The days passed, flowers emerged, the weeding and restoration of the garden beds and the lawn commenced. I even put in a root garden of my own this year intending to eat more locally and to begin to relearn the power of the Earth to foster life. We could hear the clack of the herons as they settled into the neighborhood and we would also hear the whistling calls of the various eagles. Often they would be right in front of us in the high fir branches that gave them purview of inner and outer harbor and all the life that inhabited the neighborhood.
Something I have learned over the years here on the island and in the neighborhood is to pay attention to the clarion calls of the crows. They announce to the neighborhood and to themselves that there are invaders or changes of interest to them as a community. Many people do not care for crows but I have learned to respect them over the years. They are smart and playful and seem to have a network for communicating the possibilities of occurrences.

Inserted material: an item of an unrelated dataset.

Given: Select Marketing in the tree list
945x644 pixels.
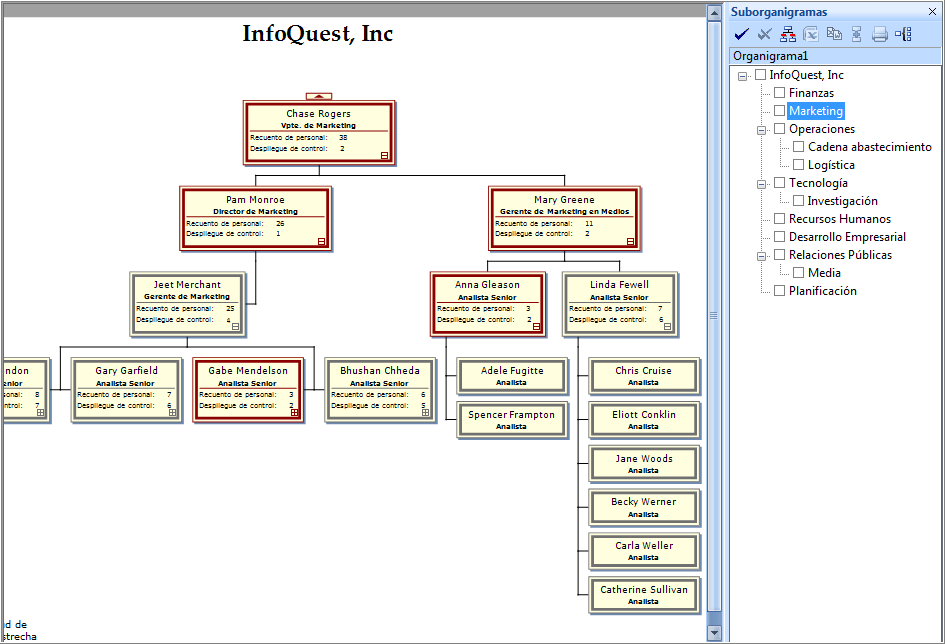Looking at the screenshot, I should pos(815,111).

I remember them doing just that last year when a red-tailed hawk had been marauding, looking for any advantage as every raptor must. The crows had a nest above the back building where I have my office. I hadn’t actually realized they had a nest in the fir there as they didn’t announce their comings and goings and the chicks were very quiet as they emerged from the eggs. Then one day about this time of spring I heard the cawing clatter and clacking of alarm and went out to discover why they were so upset. It took me a while of scanning but I eventually saw a crow chick, almost fully fledged, in a high branch of the cherry that is next to the fir tree. I didn’t completely understand at the time but the crow chick had been routed in fear out of the nest and hadn’t yet mastered flight to the extent that it could fly either back to the fir tree and the nest, or beyond and out to join the world of crows. The rest of the crows remained most of that day, some coming and going but keeping a vigil and, seemingly, continuing to encourage the fledgling to be brave.
Every so often I would spy the red-tailed, usually because of the agitation of the crows. Some would fly off to challenge and rout him, if possible. One day he had gotten a prize, perhaps a crow chick but it could have easily been another species, and the crow community had risen as one to hector him as he held his perch inside a smaller fir and in a space they could not enter or could only enter at individual peril which they did not choose to do. He took a couple of smaller birds but seemed to be passing through and wasn’t seen again for some time.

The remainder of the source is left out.